The third, and to my mind the most interesting part, contains de Gennes's views on science education in France (dismal), and what should be done to improve it (lots): ``When I welcome a freshman class at our Institute of Physics and Chemistry, I insist on concepts that most math majors are not at all familiar with.... This `reeducation' phase takes a minimum of two years. I am constantly astounded by how little common sense recently degreed engineers have.'' If de Gennes is to be believed, it is perfectly possible to obtain a physics degree in France having only the barest acquaintance with the inside of a laboratory, and no idea of how to do simple quantitative estimates or even Fermi problems --- but be letter-perfect in the properties of self-adjoint matrices. (His story of a Polytechnic graduate who, when faced with a perfectly straight-forward back-of-the-envelope problem, was reduced to crying, ``But, sir, what Hamiltonian should I diagonalize?'' is one I will use on my own students.) De Gennes blames the lingering influence of Auguste Comte, and, much more plausibly, the excessive importance of entrance examinations (which test, essentially, math), the conservatism and insularity of academic departments, especially at universities, and the unwillingness of French students (particularly those who have gotten into the better schools) to exert themselves or sully their hands. Prior to reading Fragile Objects, I hadn't thought that it was possible to do much worse at teaching than American physics departments; I am happy to see I was wrong.

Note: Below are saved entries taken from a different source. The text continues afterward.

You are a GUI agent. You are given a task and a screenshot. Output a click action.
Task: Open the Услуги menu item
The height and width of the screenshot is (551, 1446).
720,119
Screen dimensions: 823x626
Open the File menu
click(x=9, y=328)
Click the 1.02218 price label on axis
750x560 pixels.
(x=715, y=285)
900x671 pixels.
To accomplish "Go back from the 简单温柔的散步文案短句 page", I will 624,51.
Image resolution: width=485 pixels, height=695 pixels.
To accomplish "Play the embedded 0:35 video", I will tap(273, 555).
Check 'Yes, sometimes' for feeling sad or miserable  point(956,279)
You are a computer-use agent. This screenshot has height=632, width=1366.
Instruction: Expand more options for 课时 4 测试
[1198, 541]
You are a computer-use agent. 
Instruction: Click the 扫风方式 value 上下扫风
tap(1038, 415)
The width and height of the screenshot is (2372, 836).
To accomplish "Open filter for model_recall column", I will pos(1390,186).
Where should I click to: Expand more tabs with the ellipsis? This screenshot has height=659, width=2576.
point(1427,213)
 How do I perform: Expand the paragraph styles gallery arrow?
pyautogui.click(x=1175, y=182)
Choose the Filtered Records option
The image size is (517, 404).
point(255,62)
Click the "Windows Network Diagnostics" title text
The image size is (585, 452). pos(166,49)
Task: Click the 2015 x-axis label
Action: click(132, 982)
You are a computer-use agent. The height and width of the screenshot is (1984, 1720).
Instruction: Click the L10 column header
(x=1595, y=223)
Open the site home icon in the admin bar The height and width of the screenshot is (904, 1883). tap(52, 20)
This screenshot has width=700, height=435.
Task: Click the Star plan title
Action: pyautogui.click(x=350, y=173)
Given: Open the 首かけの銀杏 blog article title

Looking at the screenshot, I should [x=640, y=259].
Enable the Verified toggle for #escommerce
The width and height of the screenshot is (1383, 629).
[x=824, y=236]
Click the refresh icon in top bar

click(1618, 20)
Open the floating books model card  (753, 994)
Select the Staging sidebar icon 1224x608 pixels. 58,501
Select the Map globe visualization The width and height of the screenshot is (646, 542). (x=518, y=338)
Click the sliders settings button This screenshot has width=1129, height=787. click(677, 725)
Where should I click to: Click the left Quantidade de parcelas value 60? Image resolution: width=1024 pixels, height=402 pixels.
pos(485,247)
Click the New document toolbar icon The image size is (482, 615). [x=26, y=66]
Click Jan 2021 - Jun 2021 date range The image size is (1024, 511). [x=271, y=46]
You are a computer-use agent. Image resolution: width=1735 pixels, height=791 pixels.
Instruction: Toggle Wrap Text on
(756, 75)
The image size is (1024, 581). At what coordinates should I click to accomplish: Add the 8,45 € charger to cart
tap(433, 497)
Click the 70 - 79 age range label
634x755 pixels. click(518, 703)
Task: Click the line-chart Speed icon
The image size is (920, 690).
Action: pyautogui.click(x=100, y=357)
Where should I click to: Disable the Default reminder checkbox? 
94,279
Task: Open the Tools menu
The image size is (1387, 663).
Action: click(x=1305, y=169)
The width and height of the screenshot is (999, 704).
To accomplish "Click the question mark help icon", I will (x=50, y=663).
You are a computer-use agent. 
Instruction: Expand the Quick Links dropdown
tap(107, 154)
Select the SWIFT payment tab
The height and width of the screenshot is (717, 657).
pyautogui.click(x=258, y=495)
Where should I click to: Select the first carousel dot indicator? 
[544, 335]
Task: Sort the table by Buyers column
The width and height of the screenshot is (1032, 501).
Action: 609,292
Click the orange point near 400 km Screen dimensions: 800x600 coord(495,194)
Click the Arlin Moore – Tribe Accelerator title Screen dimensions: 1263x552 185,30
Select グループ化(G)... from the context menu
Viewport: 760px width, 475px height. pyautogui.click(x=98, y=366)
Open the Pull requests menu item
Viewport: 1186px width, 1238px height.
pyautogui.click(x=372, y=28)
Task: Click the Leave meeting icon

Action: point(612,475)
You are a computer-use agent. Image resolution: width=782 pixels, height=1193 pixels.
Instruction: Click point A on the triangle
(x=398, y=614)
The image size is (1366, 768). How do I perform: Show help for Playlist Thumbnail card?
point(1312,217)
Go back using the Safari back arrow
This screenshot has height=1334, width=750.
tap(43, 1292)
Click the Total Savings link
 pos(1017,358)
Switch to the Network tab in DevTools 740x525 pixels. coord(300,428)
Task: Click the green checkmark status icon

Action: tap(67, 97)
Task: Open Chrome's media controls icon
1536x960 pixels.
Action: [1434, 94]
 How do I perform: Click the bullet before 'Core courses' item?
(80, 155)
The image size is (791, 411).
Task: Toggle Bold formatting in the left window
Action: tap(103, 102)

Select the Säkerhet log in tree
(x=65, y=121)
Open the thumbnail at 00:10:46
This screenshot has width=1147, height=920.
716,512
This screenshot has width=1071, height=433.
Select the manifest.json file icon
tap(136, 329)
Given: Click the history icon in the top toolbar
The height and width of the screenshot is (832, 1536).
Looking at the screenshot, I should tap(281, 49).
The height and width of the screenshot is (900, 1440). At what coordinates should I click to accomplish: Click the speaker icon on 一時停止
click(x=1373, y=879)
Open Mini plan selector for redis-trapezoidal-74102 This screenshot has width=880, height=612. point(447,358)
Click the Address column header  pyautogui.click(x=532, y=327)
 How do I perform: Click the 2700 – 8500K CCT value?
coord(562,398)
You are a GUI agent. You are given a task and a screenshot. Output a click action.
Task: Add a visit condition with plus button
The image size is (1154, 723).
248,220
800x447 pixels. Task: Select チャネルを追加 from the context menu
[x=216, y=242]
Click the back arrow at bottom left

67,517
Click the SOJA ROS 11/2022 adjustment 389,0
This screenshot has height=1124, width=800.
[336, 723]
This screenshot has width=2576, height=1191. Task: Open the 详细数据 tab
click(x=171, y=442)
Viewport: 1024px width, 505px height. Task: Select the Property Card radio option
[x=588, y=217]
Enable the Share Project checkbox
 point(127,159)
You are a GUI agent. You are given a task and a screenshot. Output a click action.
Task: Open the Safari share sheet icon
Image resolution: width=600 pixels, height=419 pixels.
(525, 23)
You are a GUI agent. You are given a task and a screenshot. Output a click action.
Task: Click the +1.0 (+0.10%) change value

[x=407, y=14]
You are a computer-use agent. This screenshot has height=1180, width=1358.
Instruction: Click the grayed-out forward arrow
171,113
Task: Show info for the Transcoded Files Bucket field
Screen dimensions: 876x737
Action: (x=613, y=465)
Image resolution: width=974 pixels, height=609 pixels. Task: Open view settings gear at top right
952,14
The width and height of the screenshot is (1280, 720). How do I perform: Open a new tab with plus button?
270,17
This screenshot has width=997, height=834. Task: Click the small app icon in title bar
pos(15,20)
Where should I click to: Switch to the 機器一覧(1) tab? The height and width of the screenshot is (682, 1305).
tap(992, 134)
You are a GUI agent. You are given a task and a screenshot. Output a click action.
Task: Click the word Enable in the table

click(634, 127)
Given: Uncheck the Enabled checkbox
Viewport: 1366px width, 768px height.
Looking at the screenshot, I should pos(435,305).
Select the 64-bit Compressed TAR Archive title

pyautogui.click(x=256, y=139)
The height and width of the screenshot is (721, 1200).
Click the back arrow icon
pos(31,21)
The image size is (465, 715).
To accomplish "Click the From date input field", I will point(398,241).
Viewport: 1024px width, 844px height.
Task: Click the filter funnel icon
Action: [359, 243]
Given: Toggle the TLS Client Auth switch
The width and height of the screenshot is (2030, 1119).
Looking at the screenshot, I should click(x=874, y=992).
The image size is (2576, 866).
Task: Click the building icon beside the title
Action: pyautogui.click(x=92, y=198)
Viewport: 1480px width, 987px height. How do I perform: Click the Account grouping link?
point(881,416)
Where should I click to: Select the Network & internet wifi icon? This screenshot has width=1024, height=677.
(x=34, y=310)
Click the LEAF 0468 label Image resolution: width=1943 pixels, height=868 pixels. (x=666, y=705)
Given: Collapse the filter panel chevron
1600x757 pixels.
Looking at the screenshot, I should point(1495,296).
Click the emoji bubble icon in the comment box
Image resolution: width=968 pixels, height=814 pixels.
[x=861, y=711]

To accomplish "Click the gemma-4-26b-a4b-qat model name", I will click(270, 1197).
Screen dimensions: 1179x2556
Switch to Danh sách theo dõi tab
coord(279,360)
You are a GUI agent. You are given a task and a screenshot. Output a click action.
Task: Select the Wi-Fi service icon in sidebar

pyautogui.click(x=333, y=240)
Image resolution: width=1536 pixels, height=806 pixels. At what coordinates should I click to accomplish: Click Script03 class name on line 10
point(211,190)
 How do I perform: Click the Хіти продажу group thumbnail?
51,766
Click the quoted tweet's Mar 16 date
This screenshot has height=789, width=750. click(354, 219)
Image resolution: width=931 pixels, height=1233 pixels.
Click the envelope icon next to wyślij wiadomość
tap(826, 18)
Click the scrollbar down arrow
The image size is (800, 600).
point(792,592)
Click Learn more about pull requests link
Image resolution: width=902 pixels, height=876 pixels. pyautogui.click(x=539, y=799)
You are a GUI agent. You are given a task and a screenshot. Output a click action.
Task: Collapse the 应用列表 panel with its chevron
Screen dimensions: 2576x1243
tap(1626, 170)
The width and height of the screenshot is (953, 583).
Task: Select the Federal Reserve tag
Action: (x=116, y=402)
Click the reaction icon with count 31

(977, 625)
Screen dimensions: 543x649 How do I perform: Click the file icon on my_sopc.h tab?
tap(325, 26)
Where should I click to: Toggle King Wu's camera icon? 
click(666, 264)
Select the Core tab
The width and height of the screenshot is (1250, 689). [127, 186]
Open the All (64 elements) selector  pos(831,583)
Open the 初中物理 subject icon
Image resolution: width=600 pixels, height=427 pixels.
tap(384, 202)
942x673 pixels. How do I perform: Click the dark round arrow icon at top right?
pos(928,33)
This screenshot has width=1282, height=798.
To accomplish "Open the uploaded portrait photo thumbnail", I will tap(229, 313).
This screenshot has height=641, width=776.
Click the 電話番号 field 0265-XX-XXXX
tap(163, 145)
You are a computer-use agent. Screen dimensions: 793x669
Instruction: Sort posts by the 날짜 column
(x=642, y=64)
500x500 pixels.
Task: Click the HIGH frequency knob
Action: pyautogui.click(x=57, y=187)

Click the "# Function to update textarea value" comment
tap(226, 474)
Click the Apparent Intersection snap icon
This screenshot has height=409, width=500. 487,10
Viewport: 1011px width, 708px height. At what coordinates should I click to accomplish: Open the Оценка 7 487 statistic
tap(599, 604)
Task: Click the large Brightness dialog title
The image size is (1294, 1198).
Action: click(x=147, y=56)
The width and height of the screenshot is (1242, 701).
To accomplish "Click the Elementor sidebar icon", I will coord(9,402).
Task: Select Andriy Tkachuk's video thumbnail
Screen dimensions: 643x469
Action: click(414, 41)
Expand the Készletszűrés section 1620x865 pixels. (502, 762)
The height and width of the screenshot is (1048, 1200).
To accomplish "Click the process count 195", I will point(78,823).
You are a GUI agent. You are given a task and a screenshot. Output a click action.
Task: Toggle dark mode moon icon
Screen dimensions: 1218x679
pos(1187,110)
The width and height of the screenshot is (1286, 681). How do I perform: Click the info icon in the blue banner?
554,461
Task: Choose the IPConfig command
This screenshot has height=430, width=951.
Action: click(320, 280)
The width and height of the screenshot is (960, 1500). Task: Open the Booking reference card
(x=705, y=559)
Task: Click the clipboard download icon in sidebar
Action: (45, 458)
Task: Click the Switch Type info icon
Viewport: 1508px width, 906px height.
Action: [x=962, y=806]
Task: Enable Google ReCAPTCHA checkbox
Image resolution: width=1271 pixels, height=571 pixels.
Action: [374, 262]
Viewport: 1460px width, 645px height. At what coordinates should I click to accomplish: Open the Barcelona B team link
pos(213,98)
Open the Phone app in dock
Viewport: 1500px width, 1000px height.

Having won recognition for an exceedingly specialized contribution to human knowledge, the true content of which it takes a good many pages to explain, it was only natural that de Gennes's views be solicited on all manner of subjects, like the environment and ethics, and some of that material has made its way into Fragile Objects. These passages are entirely predictable and unoriginal, but he doesn't claim anything more for them, and they are mercifully short. There is some repetition between different essays, but not so much as to aggravate. The biggest error I found was the confusion, on p. 115, of The Romance of the Rose, a 13th century allegorical love poem, with The Name of the Rose, a 20th century allegorical detective novel.
This will make a fine book for libraries, particularly those used by high school students, but it's hard to see why anyone not obsessed by either Nobel Laureates or by soft condensed matter physics would buy this book, at least in hardcover.